I listened to a podcast interview with Robert Wright and read this article in the Wall Street Journal, and I thought it was an interesting (and humorous) perspective on why he believes evolutionary psychology explains "Why Buddhism is True," the title of his new book.
"Much of Buddhism can be boiled down to a bad-news/good-news story. The bad news is that life is full of suffering and we humans are full of illusions. The good news is that these two problems are actually one problem: If we could get rid of our illusions—if we could see the world clearly—our suffering would end.
And there’s more good news: Buddhism offers tools for doing that job. A good example is the type of meditation known as mindfulness meditation, now practiced by millions of people in the U.S. and other places far from Buddhism’s Asian homeland. Mindfulness meditation, Buddhists say, can change our perspective on feelings such as anxiety and rage and thereby sap their power to warp our vision and make us suffer.
These claims—the bad news and the good—are more than two millennia old, but they’re now getting important support from evolutionary psychology, the modern study of how natural selection engineered the human mind...
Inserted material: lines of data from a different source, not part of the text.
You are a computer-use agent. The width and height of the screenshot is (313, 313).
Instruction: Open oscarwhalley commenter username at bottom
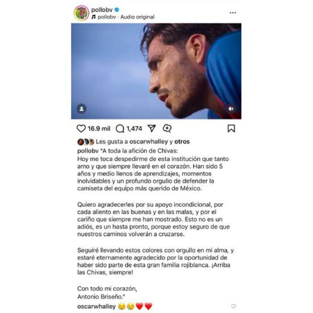96,306
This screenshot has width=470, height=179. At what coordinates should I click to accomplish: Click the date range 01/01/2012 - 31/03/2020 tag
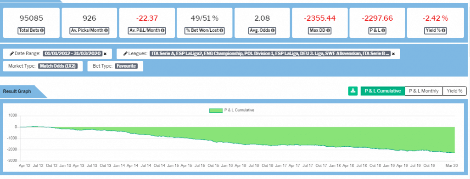click(x=73, y=54)

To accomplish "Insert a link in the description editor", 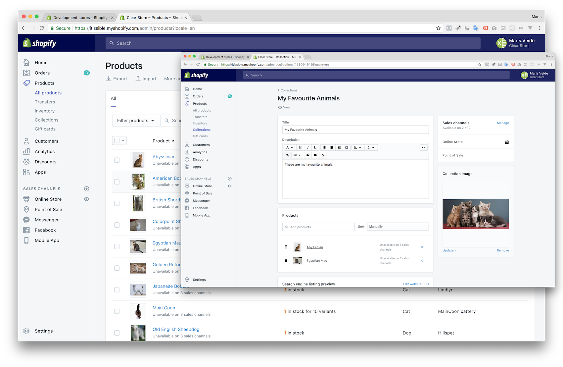I will coord(288,155).
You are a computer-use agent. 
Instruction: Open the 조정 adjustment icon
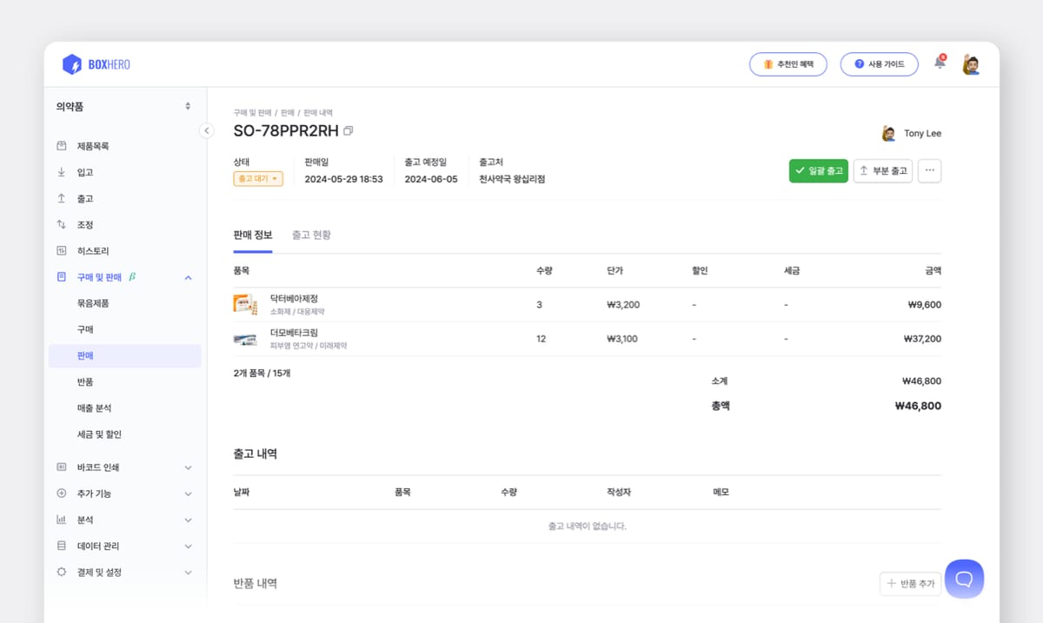tap(61, 223)
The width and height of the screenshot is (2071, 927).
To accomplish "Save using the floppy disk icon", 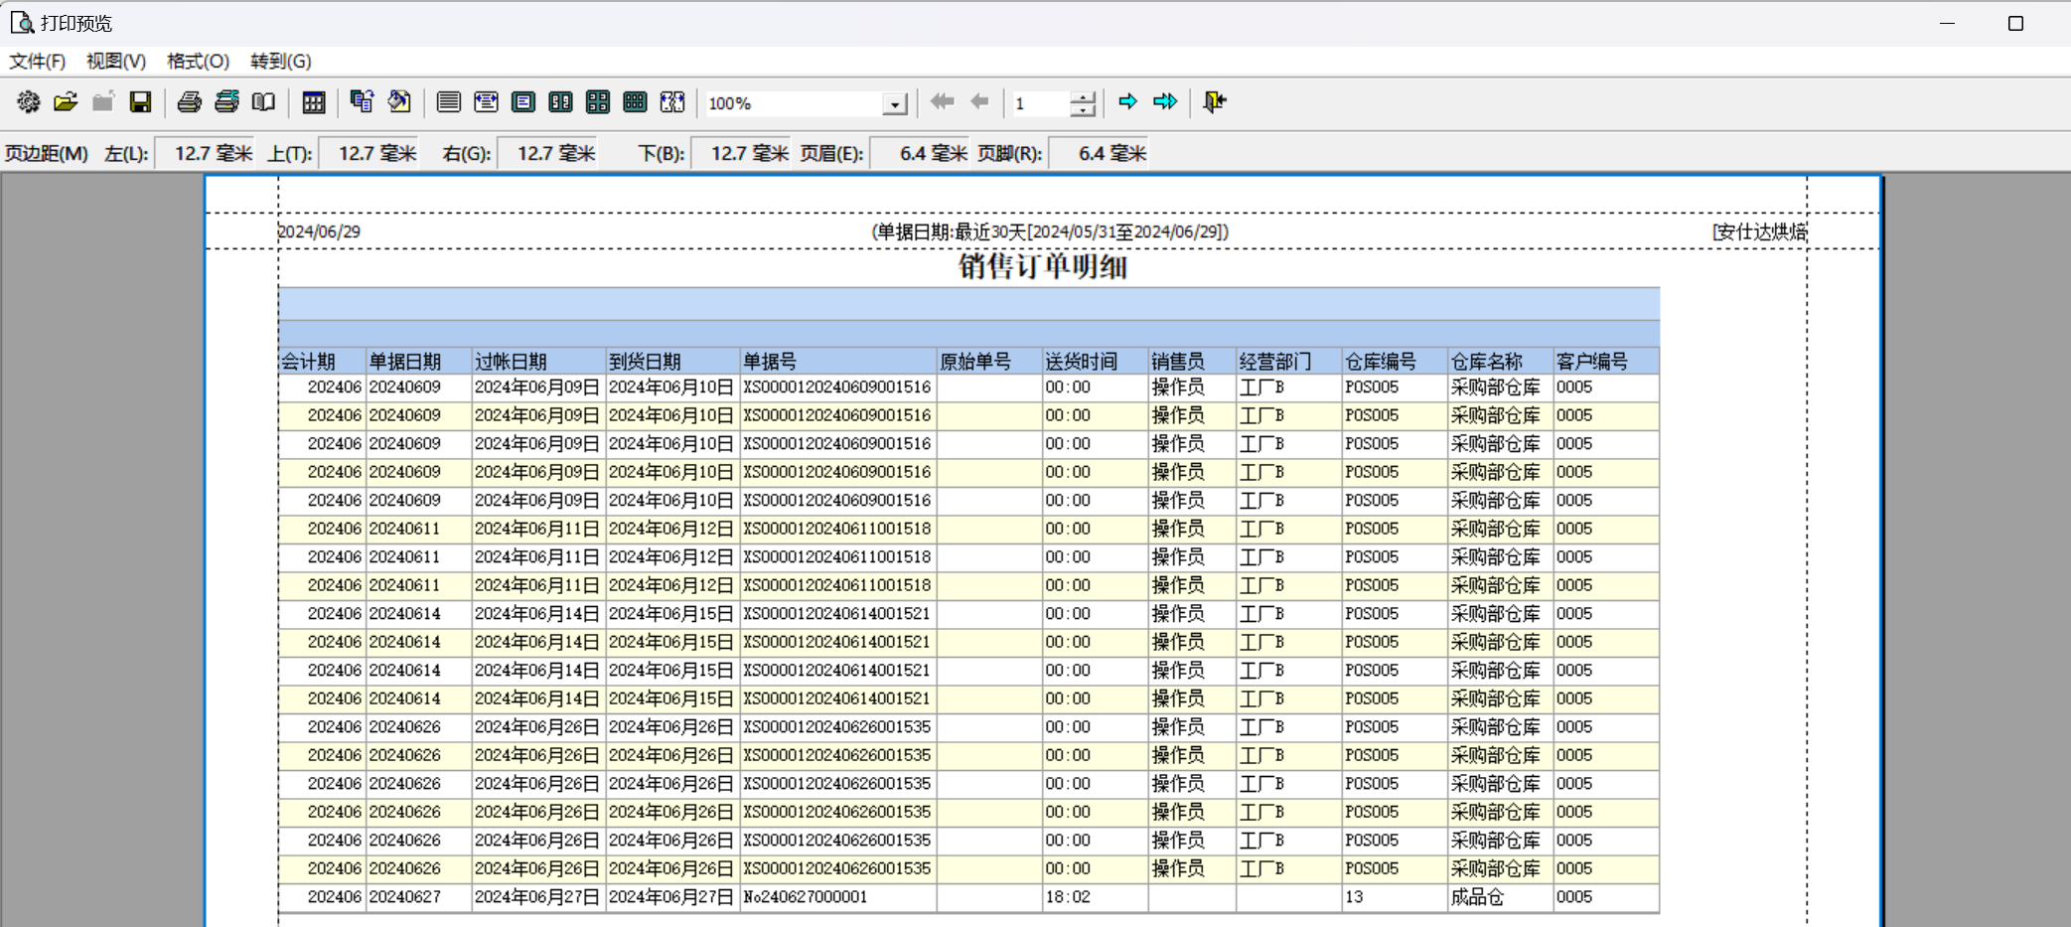I will point(141,102).
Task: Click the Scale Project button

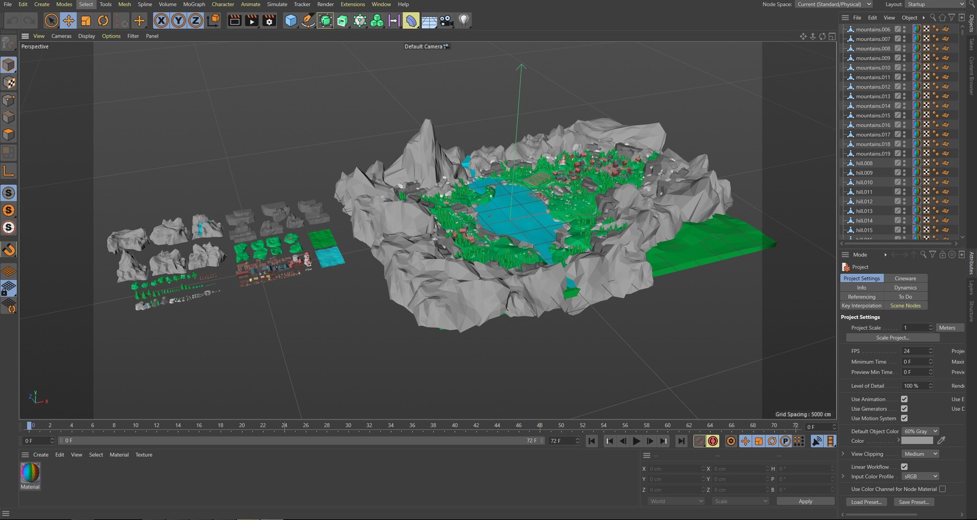Action: tap(892, 338)
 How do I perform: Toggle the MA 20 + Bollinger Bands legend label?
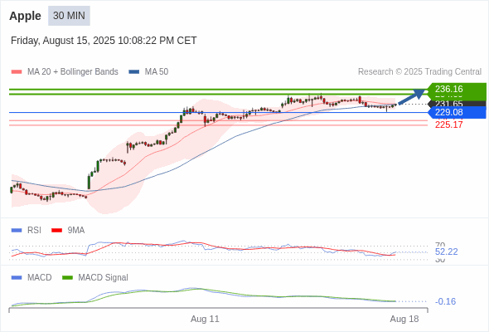coord(73,72)
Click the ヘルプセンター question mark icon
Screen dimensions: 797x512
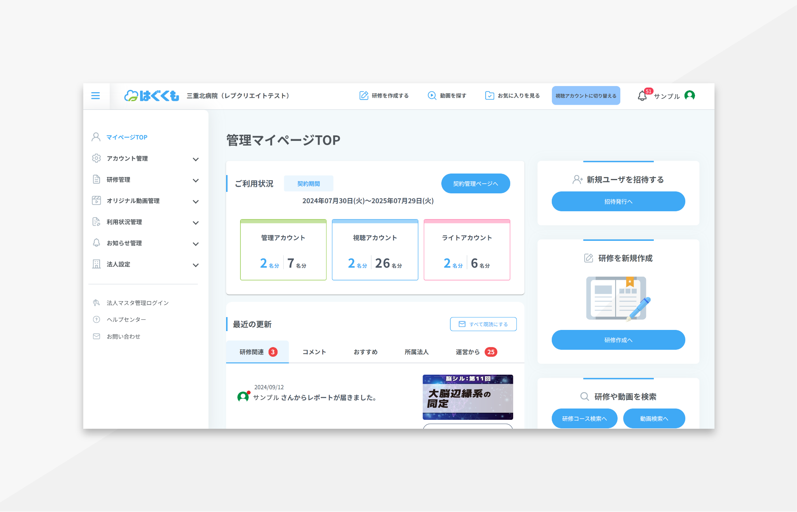point(97,319)
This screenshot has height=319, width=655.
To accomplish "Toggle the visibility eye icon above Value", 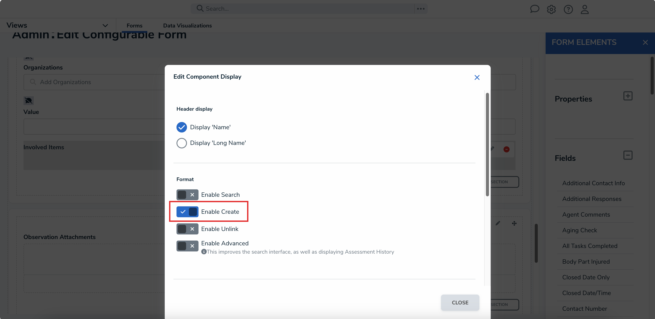I will (28, 100).
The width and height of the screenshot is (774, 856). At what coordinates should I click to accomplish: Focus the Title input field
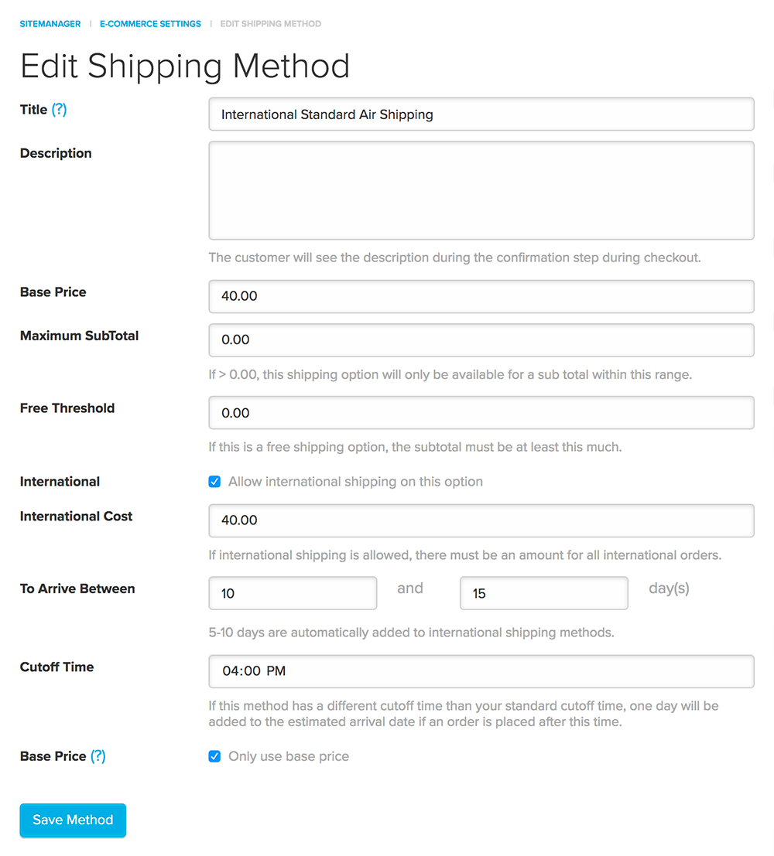[481, 114]
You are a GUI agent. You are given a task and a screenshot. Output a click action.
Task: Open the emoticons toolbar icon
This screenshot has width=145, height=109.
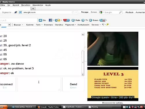[57, 20]
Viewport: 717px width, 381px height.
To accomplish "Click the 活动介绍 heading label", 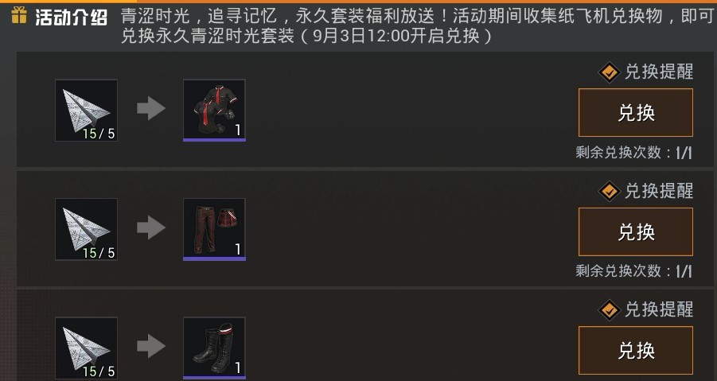I will tap(72, 17).
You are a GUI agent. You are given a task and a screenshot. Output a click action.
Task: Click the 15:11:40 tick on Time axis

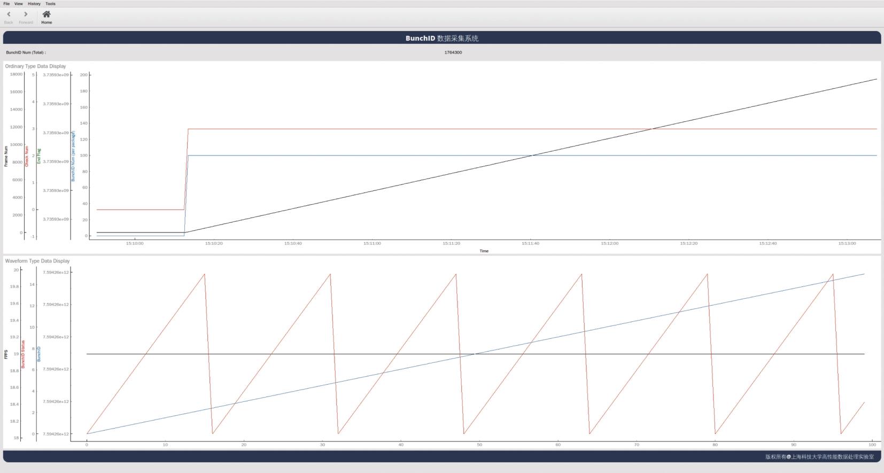point(530,243)
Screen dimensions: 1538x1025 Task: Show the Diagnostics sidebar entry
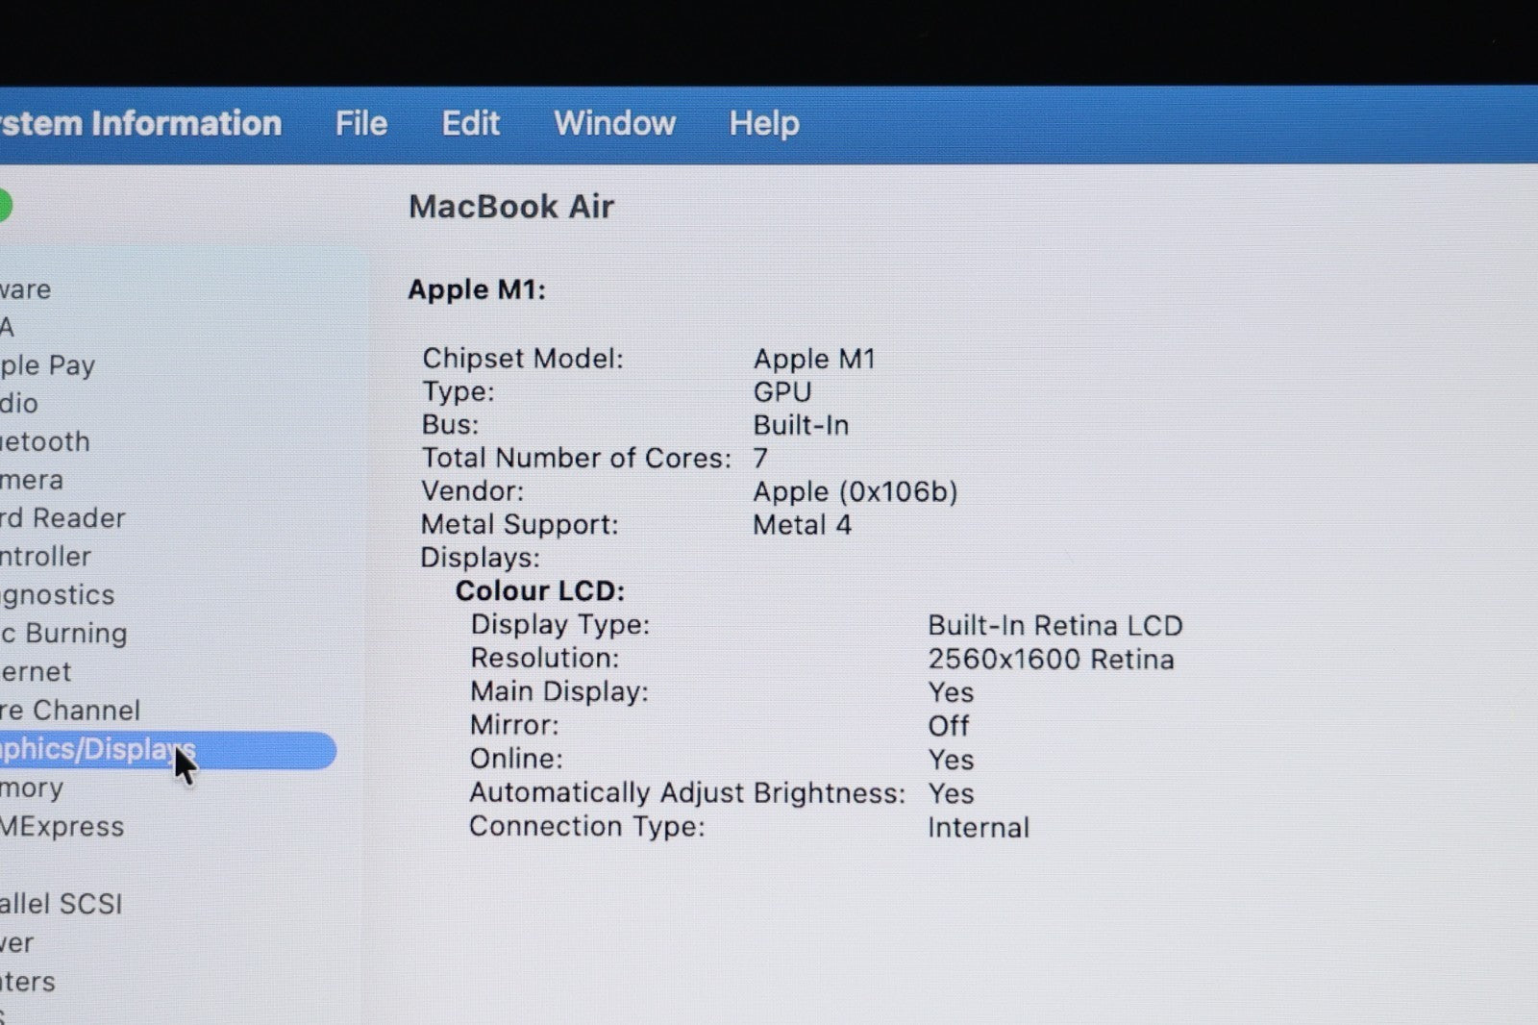click(57, 595)
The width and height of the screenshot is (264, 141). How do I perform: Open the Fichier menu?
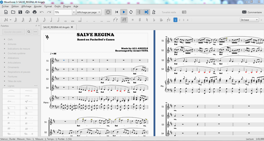pyautogui.click(x=5, y=6)
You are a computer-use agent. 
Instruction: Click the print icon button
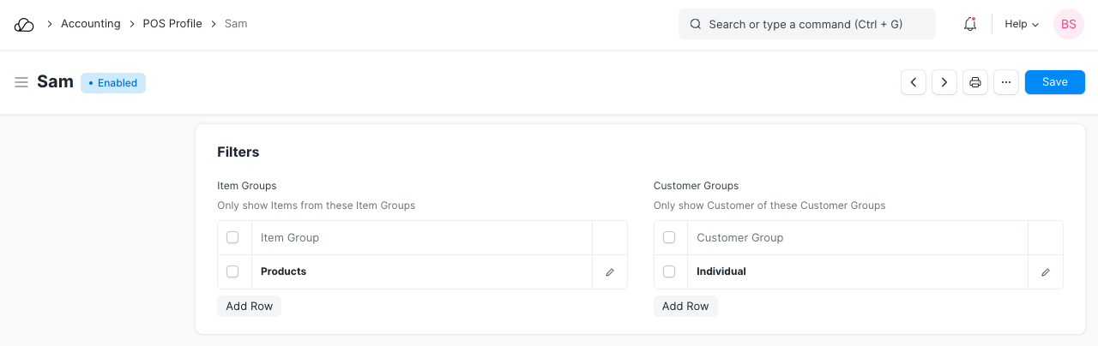tap(975, 82)
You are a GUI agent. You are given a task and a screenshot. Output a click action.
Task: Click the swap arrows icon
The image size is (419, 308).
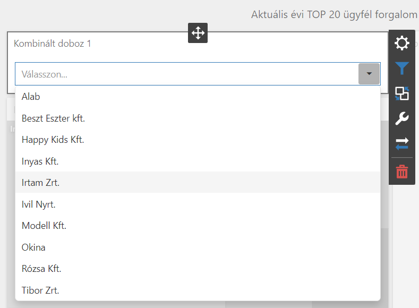(x=402, y=143)
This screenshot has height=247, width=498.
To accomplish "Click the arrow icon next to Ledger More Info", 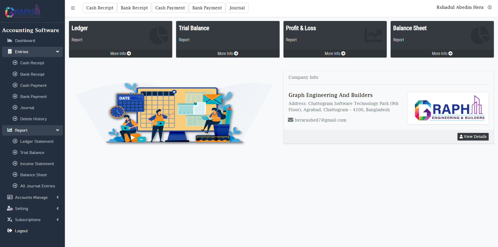I will pyautogui.click(x=129, y=53).
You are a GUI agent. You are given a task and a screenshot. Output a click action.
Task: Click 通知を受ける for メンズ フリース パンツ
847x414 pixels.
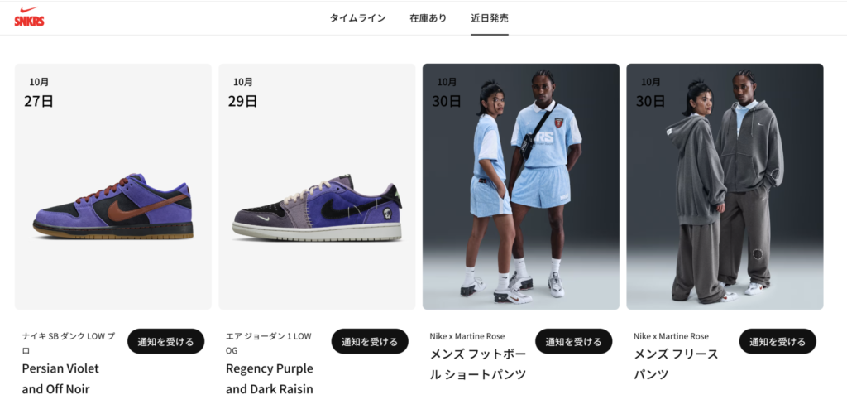click(778, 342)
Of course, anxiety is unpleasant. But natural selection doesn’t care about that. It doesn’t even care that some of this unpleasantness will be for naught—that your toddler turned out to be in the hut next door, and the nightmare scenario that for a moment seemed so real was all in your head. Better safe than sorry, from natural selection’s point of view. 'False positives' are a feature, not a bug, even though they make you suffer by fostering an illusion....
And here is where an evolutionary perspective can be helpful. Mindfulness calls for a kind of skepticism toward feelings. Rather than automatically following their guidance, you critically inspect them and decide which ones to trust. Evolutionary psychology helps to explain why this skepticism is warranted—why so many human feelings are unreliable guides. We don’t generally think of Darwin and the Buddha as being on the same wavelength, but in this and other ways their worldviews turn out to harmonize nicely."